Il convient, par conséquent, de constater la résiliation du bail à compter du 21 janvier 2025 et d’ordonner l’expulsion des occupants.
Sur l’indemnité d’occupation
Aux termes de l’article 1240 du Code civil, tout fait quelconque de l’homme qui cause à autrui un dommage, oblige celui par la faute duquel il est arrivé à le réparer.
Monsieur [N] [A] occupe les lieux sans droit ni titre depuis le 21 janvier 2025 causant ainsi un préjudice au bailleur.
Il convient de fixer l’indemnité d’occupation au montant des loyers et des charges qui auraient été dus en cas de non résiliation du bail à compter du 21 janvier 2025 et jusqu’à libération effective des lieux et la remise des clés.
Sur l’exécution provisoire
Conformément aux dispositions de l’article 514 du Code de procédure civile, la présente décision de première instance sera exécutoire de droit à titre provisoire.

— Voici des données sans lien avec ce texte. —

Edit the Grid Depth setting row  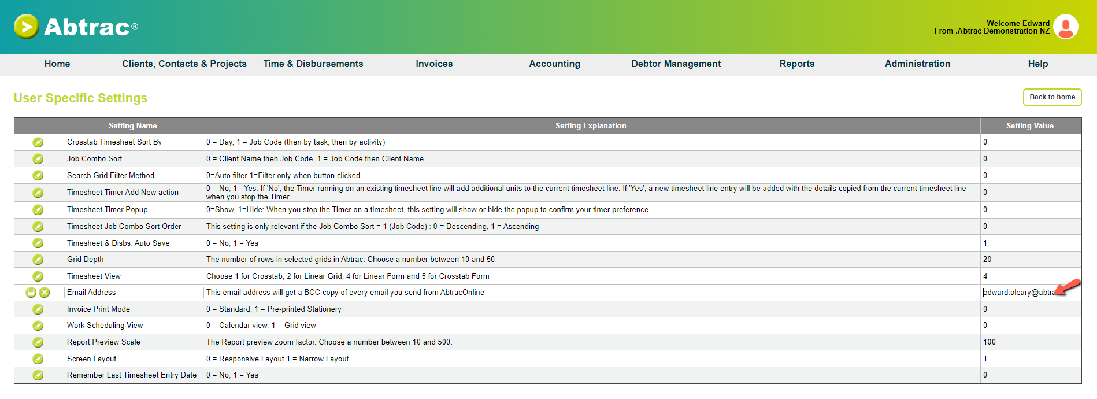pyautogui.click(x=38, y=260)
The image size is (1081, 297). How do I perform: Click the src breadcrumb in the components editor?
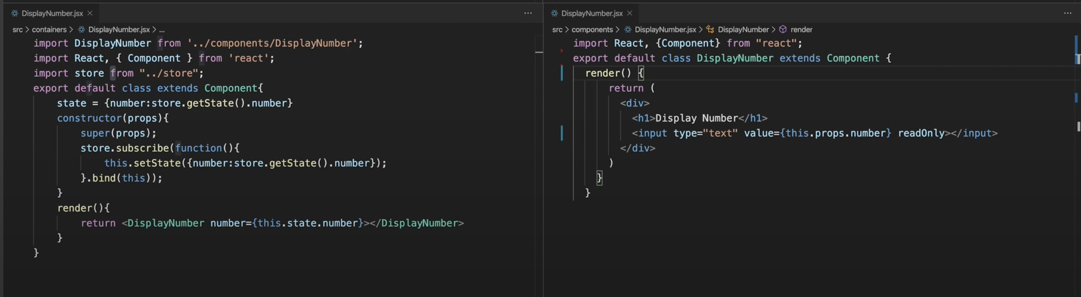coord(557,29)
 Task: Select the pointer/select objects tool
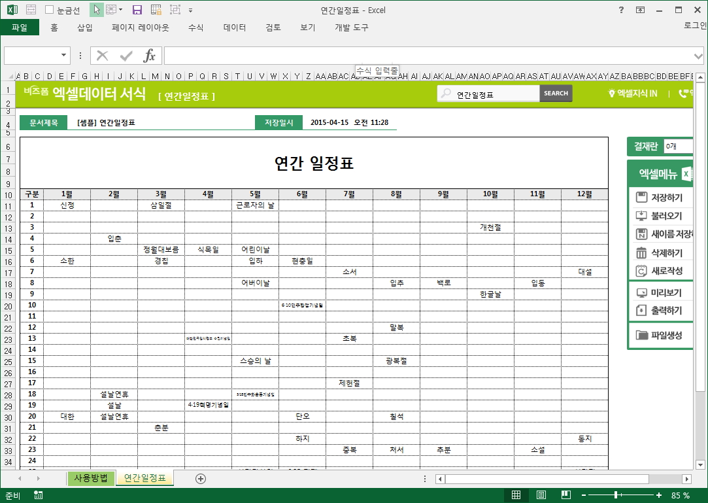tap(96, 10)
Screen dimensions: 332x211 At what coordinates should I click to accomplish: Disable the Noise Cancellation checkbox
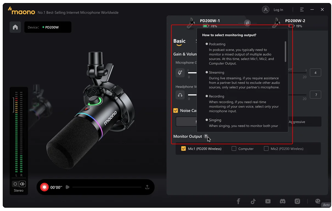pos(176,110)
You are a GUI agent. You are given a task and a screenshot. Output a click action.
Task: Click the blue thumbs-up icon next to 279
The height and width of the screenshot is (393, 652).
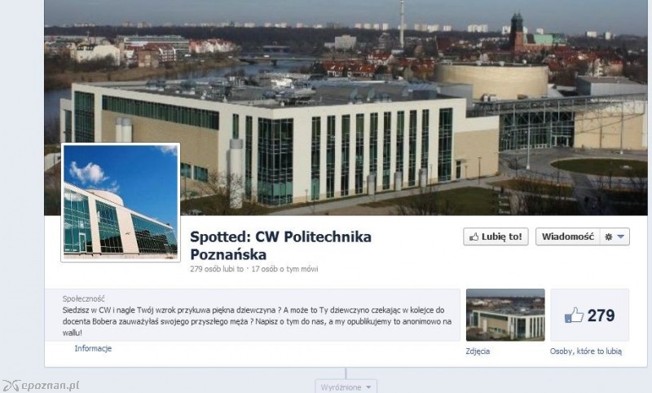pos(575,316)
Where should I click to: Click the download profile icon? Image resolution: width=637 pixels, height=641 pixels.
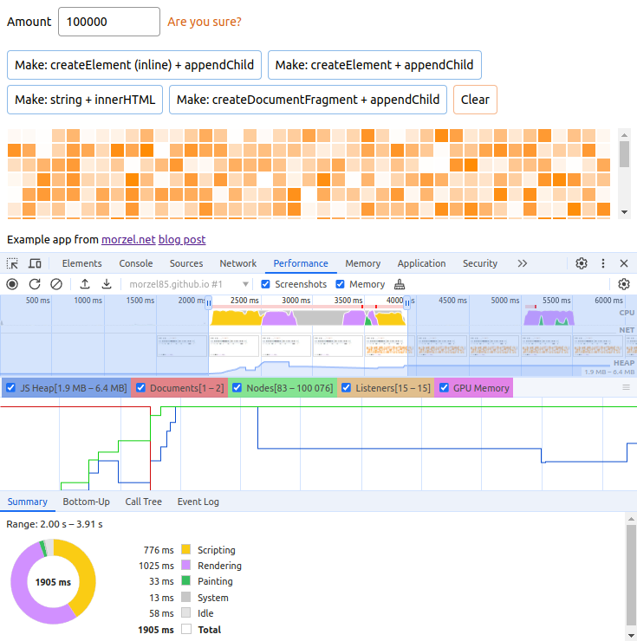[x=107, y=284]
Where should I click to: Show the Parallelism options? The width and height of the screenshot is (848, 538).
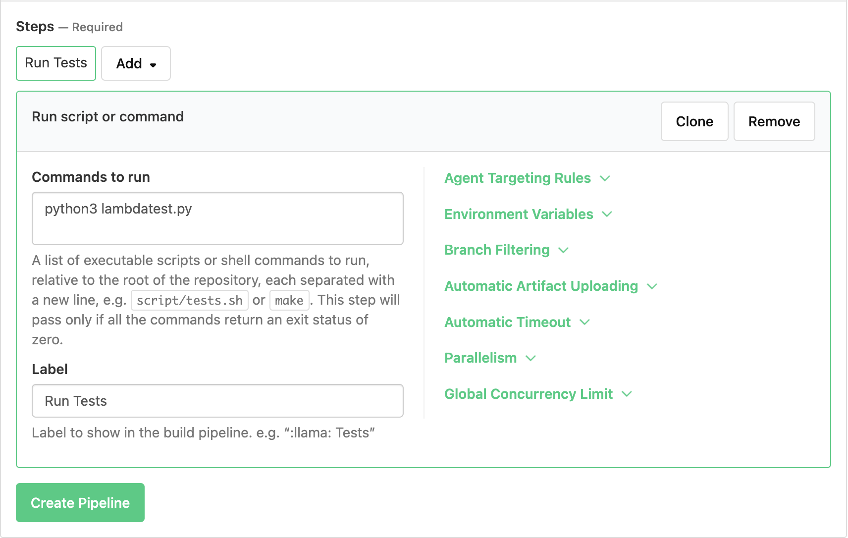point(530,358)
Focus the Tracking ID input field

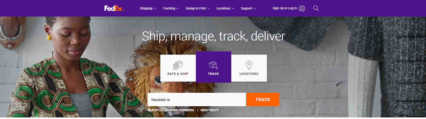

Sur l’article 700 du Code de procédure civile
Aucune considération tirée de l’équité ou de la situation économique des parties ne vient justifier l’application de l’article 700 du Code de procédure civile. Le demandeur sera donc débouté de sa demande à ce titre.
Sur les dépens
L’article 696 du Code de procédure civile dispose que la partie perdante est condamnée aux dépens.

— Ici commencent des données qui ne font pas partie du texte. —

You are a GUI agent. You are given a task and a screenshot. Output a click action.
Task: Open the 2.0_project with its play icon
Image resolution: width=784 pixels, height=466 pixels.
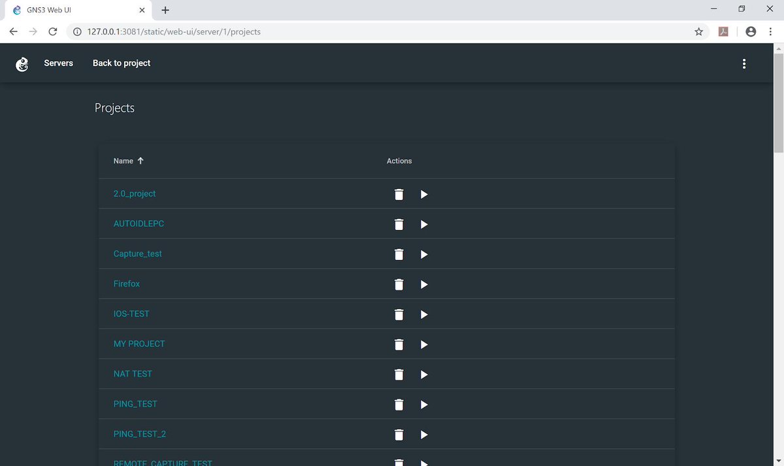coord(424,194)
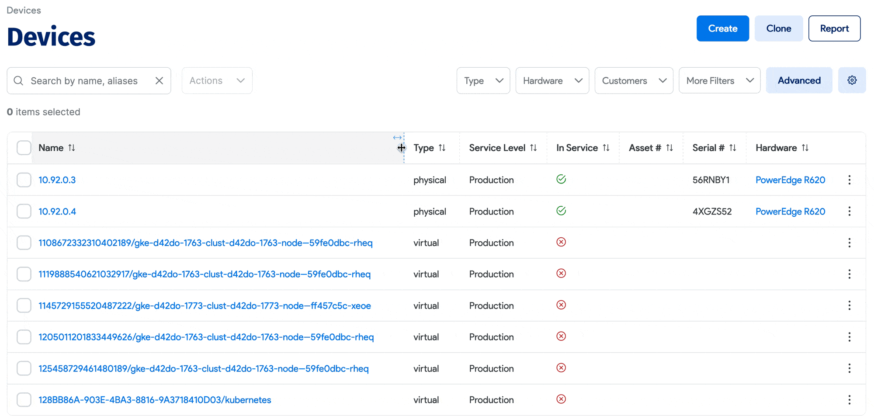This screenshot has height=416, width=874.
Task: Open the table settings gear icon
Action: click(852, 80)
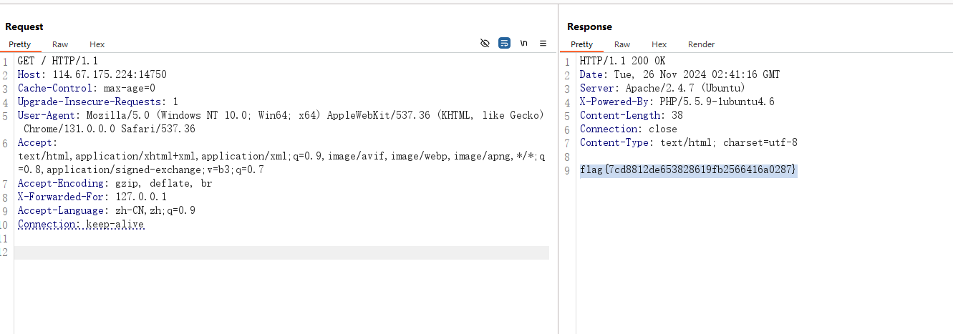Click the Accept-Language header line
The height and width of the screenshot is (334, 953).
click(106, 210)
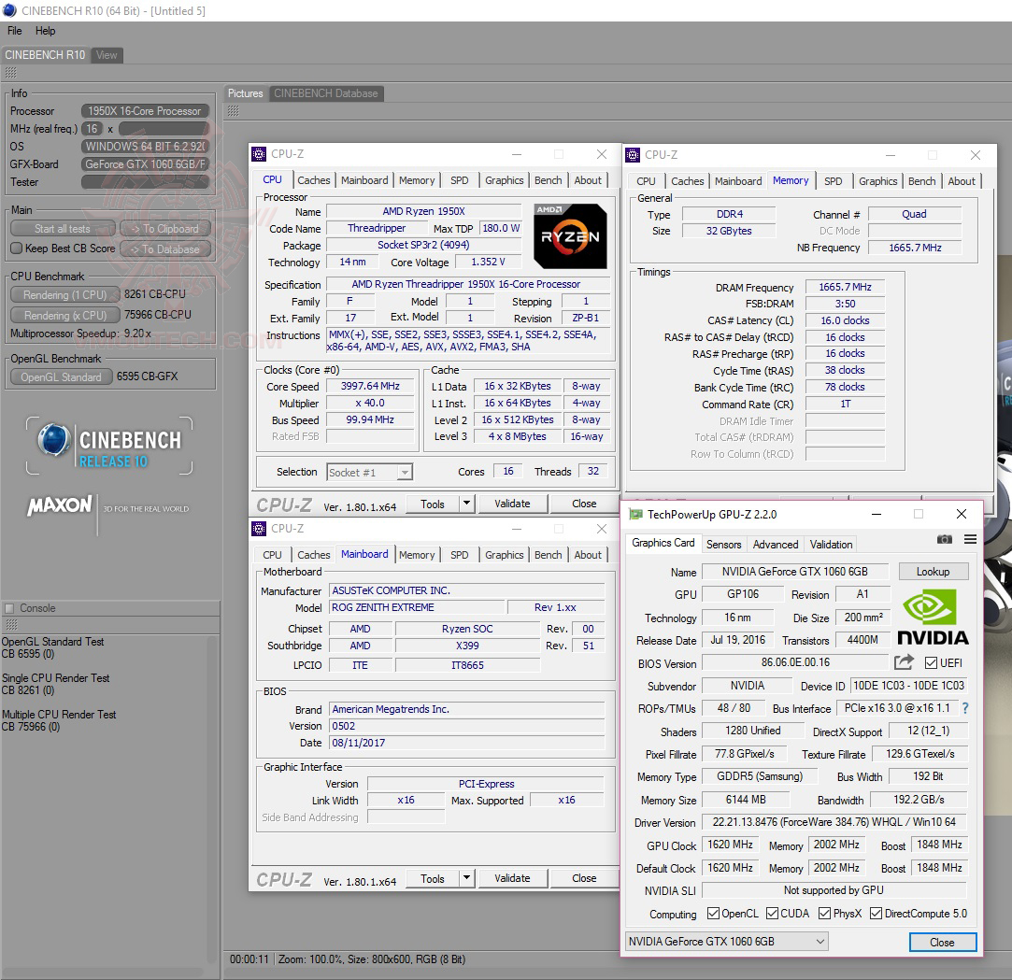Click the CINEBENCH R10 title bar icon

tap(9, 10)
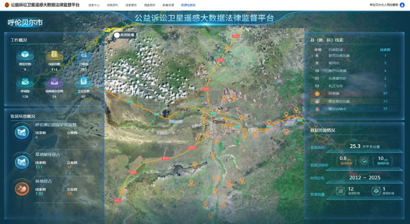Open the 已调查 route icon

point(84,55)
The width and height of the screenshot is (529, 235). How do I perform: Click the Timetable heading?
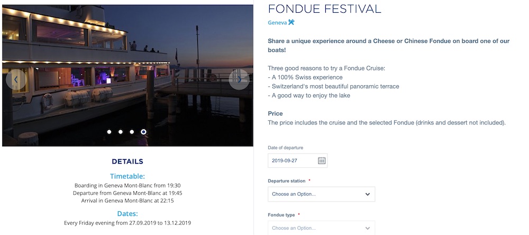pos(127,176)
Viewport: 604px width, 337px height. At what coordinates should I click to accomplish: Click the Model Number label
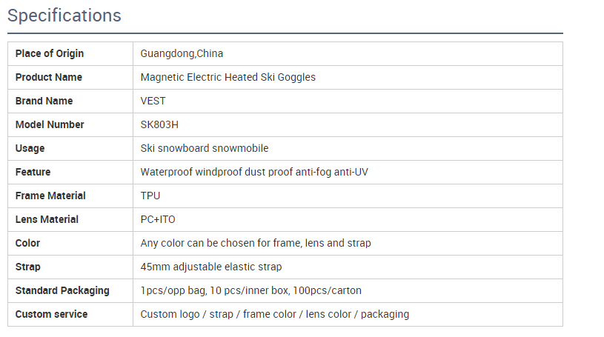point(50,124)
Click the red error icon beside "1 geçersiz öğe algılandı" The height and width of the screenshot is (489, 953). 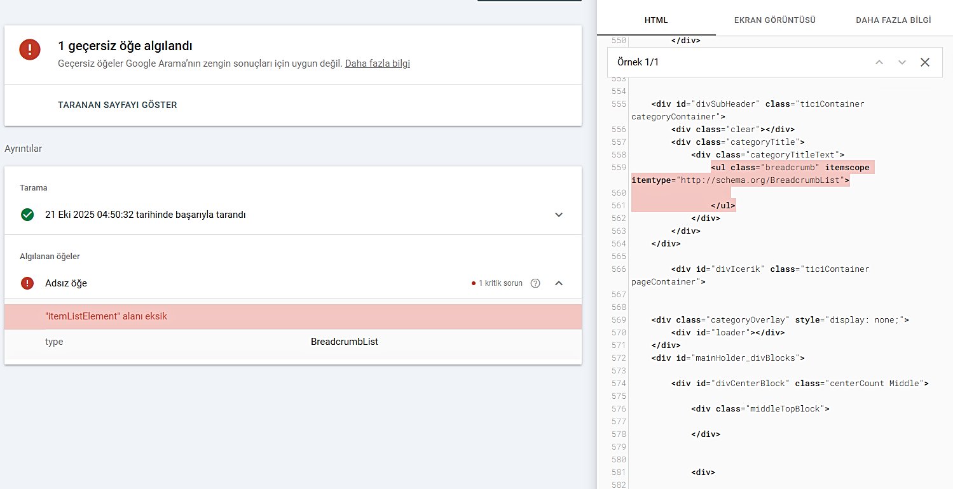tap(30, 50)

Il convient donc de mettre les dépens à la charge de Monsieur [N] [A].
PAR CES MOTIFS
Le tribunal, statuant publiquement par jugement contradictoire, mis à disposition au greffe, et rendu en premier ressort,
Condamne Monsieur [N] [A] à payer à l’OPH VAL TOURAINE HABITAT la somme de 5018,63 € (CINQ MILLE DIX HUIT EUROS ET SOIXANTE TROIS CENTIMES) au titre des loyers, charges et indemnités d’occupation dus au 13 novembre 2025;
Constate que les conditions d’acquisition de la clause résolutoire sont réunies au 21 janvier 2025;
Dit que Monsieur [N] [A] est désormais occupant sans droit ni titre du logement ;
Ordonne en conséquence à Monsieur [N] [A] de restituer les lieux loués;
Dit qu’à défaut, par Monsieur [N] [A] , d’avoir volontairement libéré les lieux situés [Adresse 4], à [Localité 5], deux mois après la notification au préfet du commandement d’avoir à quitter les lieux, il sera procédé à son expulsion et à celle de tous occupants de son chef, avec le concours de la force publique, si besoin est ;
Dit que le sort des meubles laissés dans les lieux par Monsieur [N] [A] sera réglé conformément aux dispositions des articles L 433-1 à L 433-3 du Code des procédures civiles d’exécution;
Condamne Monsieur [N] [A] à payer à l’OPH VAL TOURAINE HABITAT une indemnité d’occupation égale au montant des loyers et charges qui auraient été dus en cas de non résiliation de bail, et ce, à compter de l’échéance de novembre 2025 payable à terme échu au 30 novembre 2025 ; et jusqu’à la libération effective des lieux et la remise des clés ;
Dit que la présente décision sera notifiée par le secrétariat greffe du tribunal à Monsieur le préfet d’Indre-et-Loire en application de l’article R 412-2 du Code des procédures civiles d’exécution;
Rappelle que la présente décision est exécutoire par provision de plein droit ;
Déboute le bailleur de sa demande fondée sur l’article 700 du code de procédure civile;
Condamne Monsieur [N] [A] aux entiers dépens de l’instance.
Ainsi jugé et prononcé par mise à disposition au greffe, les jours mois et an susdits par le Juge et le Greffier susnommés.